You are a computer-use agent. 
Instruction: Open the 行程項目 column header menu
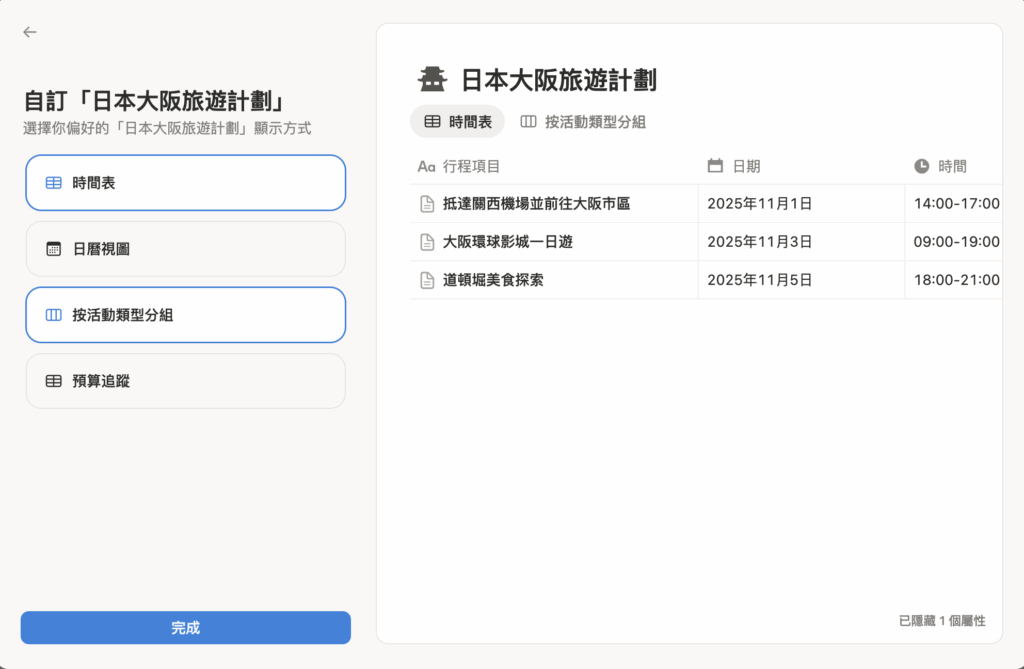point(471,166)
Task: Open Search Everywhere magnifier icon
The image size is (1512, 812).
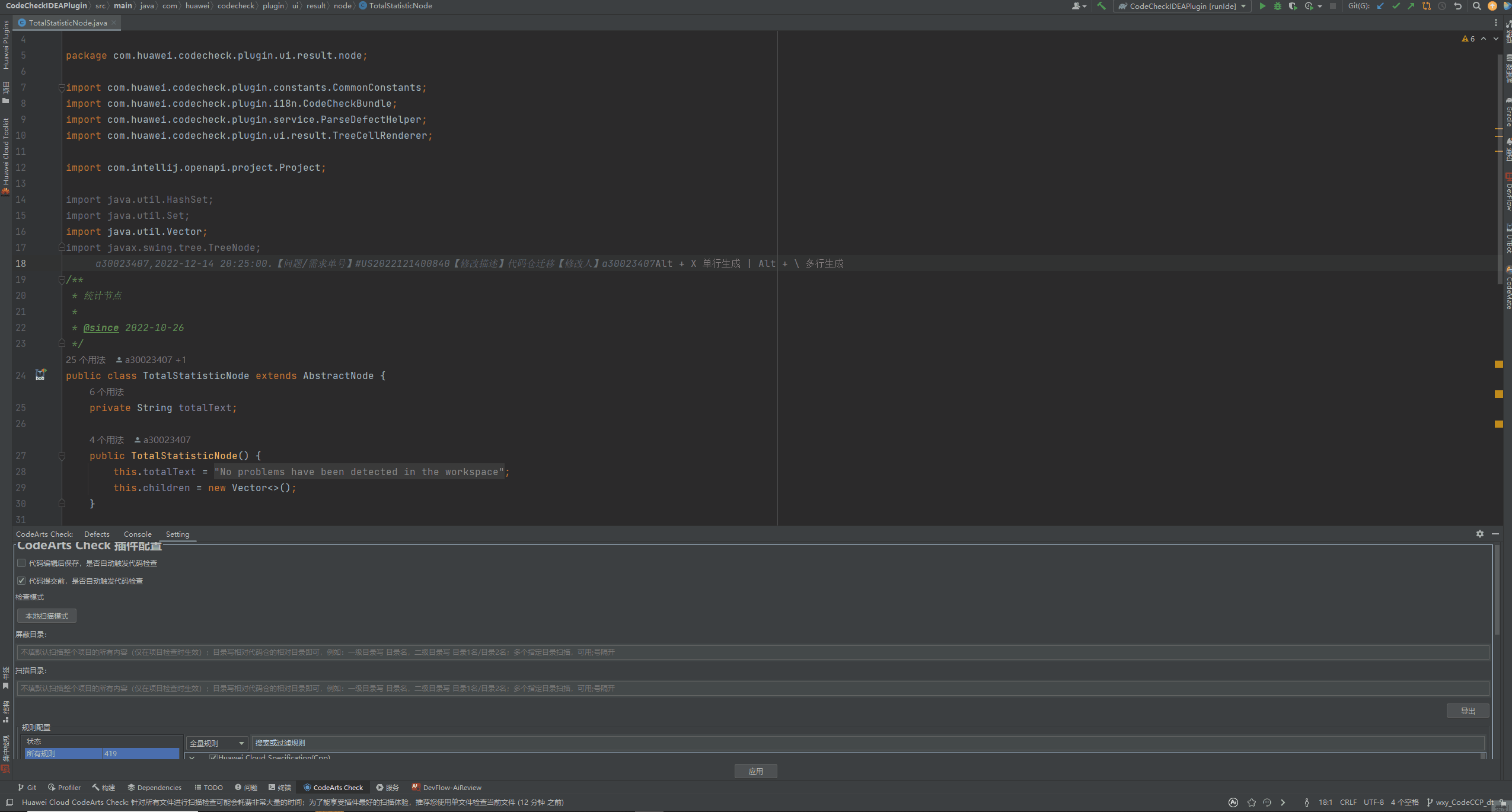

§ **REQUIREMENT**: Lay out every line of the records above as a Markdown table with two columns, Row and Line, numbering the rows and skipping blank lines. Leave the pictures out of the answer.

§ **FINISHED EXERCISE**:
| Row | Line |
|---|---|
| 1 | You are a computer-use agent.  |
| 2 | Instruction: Open the 行程項目 column header menu |
| 3 | point(471,166) |
| 4 | Task: Open Search Everywhere magnifier icon |
| 5 | The image size is (1512, 812). |